» Tarefa a realizar
Reproduza literalmente o trecho do texto sobre o tráfego de motocicletas que vai de "Somos contrários à" até "piorar a situação.", incluindo este último.

Pergunto: que índice de ocorrência de
trânsito envolvendo motocicletas no
"corredor" foi usado para justificar
essa proposta?
Sou motociclista há 22 anos e nunca me envolvi ou presenciei um acidente de moto no "corredor", por isso
faço um alerta: se esse projeto entrar
em vigor, haverá ainda mais ocorrências de trânsito envolvendo motociclistas. (...) e quem irá pagar a conta?
Somos contrários à aprovação desse projeto justamente por questões
de segurança: é extremamente perigoso para o motociclista trafegar
atrás dos automóveis.
Primeiro, em razão da falta de visão, que é fundamental para a segurança do motociclista no trânsito. A
motocicleta tem equilíbrio dinâmico
e, por isso, está vulnerável aos buracos e sujeiras na pista. Assim, é indispensável antever qualquer situação
de perigo, mas, atrás dos automóveis,
o campo de visão não é suficiente.
Há também outra questão: uma
motocicleta circulando a 60 km/h
gasta cerca de 30 metros para efetuar
a frenagem total. Transitando atrás
dos automóveis, o motociclista não
terá um tempo de frenagem adequado. Caso o veículo à frente pare inesperadamente, certamente haverá colisão -e um terceiro veículo que estiver vindo atrás pode piorar a situação.
Outro ponto relevante é que, em razão de a motocicleta poluir mais que o
automóvel, com os constantes congestionamentos das grandes cidades,
teríamos um aumento substancial do
volume de poluentes indesejados na
atmosfera com as motocicletas transitando atrás dos automóveis.
Tampouco podemos, de maneira
nenhuma, ignorar que cerca de 3 milhões de pessoas usam a motocicleta
como ferramenta de trabalho -e, diferentemente do que pensam, em relação aos acidentes fatais, o motociclista profissional (motoboy) não é o
grande vilão do trânsito. De acordo
com dados da Secretaria dos Transportes de São Paulo, em 2006, dos
380 acidentes fatais envolvendo motociclistas na cidade, somente 23%
envolviam motoboys. Em 2008 esse
número ainda caiu para 14%.
E mais, o que farão os cerca de 5 milhões de brasileiros que adotaram a
motocicleta como veículo de transporte, substituindo carro e ônibus?
As ocorrências ou acidentes envolvendo motociclistas não ocorrem
porque eles trafegam no "corredor"

Entradas de dados extraídas
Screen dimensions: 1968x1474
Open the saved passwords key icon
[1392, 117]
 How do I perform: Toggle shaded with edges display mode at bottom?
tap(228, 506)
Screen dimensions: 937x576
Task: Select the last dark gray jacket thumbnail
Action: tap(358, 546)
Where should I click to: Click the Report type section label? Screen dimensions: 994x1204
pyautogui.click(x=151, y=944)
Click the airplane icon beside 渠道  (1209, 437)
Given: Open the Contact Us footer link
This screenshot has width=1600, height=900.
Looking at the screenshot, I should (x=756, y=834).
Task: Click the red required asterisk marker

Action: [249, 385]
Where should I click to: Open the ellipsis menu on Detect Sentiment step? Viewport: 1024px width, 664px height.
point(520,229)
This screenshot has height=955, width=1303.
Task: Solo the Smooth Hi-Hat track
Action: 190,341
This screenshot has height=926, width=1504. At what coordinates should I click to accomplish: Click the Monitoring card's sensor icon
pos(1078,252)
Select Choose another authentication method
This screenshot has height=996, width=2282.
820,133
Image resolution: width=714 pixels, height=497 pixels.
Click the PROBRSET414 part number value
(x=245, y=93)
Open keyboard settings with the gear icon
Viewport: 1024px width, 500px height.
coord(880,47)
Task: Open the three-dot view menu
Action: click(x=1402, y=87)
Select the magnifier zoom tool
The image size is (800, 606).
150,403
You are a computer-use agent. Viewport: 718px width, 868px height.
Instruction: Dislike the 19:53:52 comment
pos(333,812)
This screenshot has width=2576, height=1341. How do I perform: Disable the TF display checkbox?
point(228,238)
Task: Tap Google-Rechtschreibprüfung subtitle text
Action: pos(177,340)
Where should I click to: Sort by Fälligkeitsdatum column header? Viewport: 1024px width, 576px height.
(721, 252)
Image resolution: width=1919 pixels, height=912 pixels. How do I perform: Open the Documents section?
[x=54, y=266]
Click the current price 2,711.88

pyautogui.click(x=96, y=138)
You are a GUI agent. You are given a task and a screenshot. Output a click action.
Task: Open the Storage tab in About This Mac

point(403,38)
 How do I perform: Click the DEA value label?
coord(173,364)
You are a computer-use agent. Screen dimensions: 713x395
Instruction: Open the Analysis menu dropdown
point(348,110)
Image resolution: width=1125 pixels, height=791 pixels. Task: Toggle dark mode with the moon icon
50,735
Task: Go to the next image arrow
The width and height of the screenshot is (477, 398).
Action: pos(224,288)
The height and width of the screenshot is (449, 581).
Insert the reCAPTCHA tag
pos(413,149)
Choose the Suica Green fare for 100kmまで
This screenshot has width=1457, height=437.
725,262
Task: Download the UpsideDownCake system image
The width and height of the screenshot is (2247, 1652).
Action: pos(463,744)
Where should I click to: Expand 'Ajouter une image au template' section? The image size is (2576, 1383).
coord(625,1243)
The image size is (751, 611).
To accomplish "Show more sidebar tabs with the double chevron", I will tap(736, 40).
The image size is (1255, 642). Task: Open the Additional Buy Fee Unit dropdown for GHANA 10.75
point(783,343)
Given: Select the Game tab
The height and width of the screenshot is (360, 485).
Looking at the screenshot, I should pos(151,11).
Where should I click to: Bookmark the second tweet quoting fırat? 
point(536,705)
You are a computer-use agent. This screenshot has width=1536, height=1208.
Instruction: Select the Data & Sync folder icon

» A resposta
Somos contrários à aprovação desse projeto justamente por questões
de segurança: é extremamente perigoso para o motociclista trafegar
atrás dos automóveis.
Primeiro, em razão da falta de visão, que é fundamental para a segurança do motociclista no trânsito. A
motocicleta tem equilíbrio dinâmico
e, por isso, está vulnerável aos buracos e sujeiras na pista. Assim, é indispensável antever qualquer situação
de perigo, mas, atrás dos automóveis,
o campo de visão não é suficiente.
Há também outra questão: uma
motocicleta circulando a 60 km/h
gasta cerca de 30 metros para efetuar
a frenagem total. Transitando atrás
dos automóveis, o motociclista não
terá um tempo de frenagem adequado. Caso o veículo à frente pare inesperadamente, certamente haverá colisão -e um terceiro veículo que estiver vindo atrás pode piorar a situação.